Try it: Filter the records below, keeping only lines with the string "will".

----------

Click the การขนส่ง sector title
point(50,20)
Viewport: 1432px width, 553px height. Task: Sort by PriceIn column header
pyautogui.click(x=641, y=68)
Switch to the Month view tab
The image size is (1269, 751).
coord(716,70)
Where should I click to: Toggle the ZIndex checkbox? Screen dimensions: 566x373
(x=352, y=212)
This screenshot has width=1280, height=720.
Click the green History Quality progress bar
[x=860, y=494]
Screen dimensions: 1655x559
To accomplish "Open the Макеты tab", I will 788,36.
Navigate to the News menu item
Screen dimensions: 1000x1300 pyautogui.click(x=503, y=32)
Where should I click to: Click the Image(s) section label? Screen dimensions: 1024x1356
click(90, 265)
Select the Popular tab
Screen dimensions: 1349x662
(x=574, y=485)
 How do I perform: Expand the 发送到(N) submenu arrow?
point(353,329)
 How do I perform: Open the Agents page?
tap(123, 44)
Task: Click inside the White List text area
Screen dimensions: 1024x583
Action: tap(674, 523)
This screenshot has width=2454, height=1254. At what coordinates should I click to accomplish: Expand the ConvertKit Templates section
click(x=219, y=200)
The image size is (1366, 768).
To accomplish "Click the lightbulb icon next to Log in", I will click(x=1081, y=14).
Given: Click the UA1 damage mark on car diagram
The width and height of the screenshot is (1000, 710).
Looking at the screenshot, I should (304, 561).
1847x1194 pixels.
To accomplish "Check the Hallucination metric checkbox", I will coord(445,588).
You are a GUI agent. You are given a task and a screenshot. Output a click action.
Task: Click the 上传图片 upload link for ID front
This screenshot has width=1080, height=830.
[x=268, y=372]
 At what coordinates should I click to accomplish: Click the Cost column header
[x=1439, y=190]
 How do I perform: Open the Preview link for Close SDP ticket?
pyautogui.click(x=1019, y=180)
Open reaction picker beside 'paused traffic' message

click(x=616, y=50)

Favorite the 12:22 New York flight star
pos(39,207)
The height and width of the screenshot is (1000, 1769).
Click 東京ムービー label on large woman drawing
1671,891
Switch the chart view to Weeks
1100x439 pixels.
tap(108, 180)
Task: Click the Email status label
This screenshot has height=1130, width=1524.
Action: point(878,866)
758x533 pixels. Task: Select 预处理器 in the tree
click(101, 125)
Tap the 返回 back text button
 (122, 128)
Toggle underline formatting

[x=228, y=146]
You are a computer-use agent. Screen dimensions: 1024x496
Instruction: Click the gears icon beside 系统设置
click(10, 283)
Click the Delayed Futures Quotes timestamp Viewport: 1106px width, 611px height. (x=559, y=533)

----------

Exercise solution:
To accomplish "Open the Макеты tab", I will 788,36.
To accomplish "Click the lightbulb icon next to Log in", I will click(x=1081, y=14).
To accomplish "Check the Hallucination metric checkbox", I will coord(445,588).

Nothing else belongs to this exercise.